Records from a data source:
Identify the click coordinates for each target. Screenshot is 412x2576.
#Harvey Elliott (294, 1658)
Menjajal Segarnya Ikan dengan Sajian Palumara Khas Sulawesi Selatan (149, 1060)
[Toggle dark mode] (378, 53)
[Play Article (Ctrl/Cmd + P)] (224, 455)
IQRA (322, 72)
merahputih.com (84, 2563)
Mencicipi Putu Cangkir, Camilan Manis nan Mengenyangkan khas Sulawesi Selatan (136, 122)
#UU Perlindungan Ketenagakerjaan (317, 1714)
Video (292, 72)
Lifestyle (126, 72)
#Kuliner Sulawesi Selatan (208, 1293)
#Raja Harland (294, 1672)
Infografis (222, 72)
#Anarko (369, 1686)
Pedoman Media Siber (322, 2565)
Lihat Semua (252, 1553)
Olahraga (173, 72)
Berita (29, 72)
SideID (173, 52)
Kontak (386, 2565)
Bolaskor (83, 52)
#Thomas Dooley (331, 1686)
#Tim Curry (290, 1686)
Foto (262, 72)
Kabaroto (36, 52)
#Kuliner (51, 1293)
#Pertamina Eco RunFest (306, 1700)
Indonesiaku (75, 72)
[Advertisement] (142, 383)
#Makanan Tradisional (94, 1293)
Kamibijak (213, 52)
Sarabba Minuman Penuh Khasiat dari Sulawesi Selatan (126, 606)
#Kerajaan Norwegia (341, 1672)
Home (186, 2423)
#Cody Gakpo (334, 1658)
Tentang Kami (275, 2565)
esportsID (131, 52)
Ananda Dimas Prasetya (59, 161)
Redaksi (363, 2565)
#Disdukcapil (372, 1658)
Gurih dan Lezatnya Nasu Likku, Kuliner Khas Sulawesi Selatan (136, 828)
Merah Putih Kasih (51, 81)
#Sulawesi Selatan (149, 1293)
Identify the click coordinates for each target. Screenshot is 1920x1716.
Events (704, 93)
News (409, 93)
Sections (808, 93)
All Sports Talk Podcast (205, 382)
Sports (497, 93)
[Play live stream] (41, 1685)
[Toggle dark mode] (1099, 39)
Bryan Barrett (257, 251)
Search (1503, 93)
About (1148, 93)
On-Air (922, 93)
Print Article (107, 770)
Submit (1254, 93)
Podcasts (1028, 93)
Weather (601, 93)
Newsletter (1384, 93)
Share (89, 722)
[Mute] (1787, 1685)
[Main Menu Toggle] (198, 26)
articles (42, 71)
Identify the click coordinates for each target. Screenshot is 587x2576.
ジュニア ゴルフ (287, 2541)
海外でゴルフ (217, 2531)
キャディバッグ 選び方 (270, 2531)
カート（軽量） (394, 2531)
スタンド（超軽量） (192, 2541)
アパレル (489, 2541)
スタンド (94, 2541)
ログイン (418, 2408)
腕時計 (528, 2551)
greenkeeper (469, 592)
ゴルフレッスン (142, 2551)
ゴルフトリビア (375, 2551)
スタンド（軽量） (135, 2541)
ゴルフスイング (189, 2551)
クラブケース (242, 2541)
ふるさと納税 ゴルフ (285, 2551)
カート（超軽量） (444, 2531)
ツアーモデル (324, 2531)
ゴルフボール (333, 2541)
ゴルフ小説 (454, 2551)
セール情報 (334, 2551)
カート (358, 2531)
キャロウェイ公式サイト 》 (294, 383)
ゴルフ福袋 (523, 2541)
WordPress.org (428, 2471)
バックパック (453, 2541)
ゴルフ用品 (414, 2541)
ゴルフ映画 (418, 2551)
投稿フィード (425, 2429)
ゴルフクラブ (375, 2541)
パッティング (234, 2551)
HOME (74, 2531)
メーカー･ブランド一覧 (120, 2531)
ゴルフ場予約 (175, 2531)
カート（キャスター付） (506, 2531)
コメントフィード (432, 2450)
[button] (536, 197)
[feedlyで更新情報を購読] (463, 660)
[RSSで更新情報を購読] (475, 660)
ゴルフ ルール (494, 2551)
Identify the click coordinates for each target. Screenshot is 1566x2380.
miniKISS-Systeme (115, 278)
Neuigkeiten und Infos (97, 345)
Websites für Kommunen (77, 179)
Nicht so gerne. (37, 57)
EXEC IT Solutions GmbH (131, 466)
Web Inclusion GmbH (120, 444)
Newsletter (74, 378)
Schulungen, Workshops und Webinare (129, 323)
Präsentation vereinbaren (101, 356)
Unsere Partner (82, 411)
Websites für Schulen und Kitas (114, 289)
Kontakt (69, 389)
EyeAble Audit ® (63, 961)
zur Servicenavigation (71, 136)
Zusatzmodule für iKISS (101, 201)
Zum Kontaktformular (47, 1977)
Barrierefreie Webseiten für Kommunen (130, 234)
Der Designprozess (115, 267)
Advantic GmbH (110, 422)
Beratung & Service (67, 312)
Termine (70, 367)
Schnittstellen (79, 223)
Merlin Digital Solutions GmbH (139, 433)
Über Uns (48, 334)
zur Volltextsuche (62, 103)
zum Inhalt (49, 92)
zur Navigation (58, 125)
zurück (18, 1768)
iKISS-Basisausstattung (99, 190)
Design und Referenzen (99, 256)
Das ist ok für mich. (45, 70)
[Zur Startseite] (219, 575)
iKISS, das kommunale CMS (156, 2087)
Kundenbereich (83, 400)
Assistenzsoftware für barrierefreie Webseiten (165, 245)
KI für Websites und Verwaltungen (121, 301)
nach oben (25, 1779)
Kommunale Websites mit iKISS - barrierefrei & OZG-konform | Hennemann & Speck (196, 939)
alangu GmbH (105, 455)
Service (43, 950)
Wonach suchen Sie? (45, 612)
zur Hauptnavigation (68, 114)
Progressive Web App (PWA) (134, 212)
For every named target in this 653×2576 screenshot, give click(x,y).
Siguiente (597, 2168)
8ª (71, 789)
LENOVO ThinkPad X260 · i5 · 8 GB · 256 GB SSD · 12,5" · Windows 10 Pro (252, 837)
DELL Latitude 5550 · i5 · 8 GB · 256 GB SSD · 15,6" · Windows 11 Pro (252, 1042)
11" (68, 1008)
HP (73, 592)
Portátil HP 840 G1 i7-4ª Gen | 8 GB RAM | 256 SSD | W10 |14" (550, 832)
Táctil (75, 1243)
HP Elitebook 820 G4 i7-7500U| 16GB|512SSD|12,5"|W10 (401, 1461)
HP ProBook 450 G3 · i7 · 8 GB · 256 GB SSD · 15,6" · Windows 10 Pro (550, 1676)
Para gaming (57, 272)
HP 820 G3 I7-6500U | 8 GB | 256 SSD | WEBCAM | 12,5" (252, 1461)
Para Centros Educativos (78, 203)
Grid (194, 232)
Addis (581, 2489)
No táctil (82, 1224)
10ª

◆ GOAL OF THE EXERCISE ◆
The lines above from the one with "Nicht so gerne. (37, 57)" through the one with "Websites für Schulen und Kitas (114, 289)" are to be duplicated exactly, ends included, with nothing added.

◆ SOLUTION FOR THIS TASK ◆
Nicht so gerne. (37, 57)
EXEC IT Solutions GmbH (131, 466)
Web Inclusion GmbH (120, 444)
Newsletter (74, 378)
Schulungen, Workshops und Webinare (129, 323)
Präsentation vereinbaren (101, 356)
Unsere Partner (82, 411)
Websites für Schulen und Kitas (114, 289)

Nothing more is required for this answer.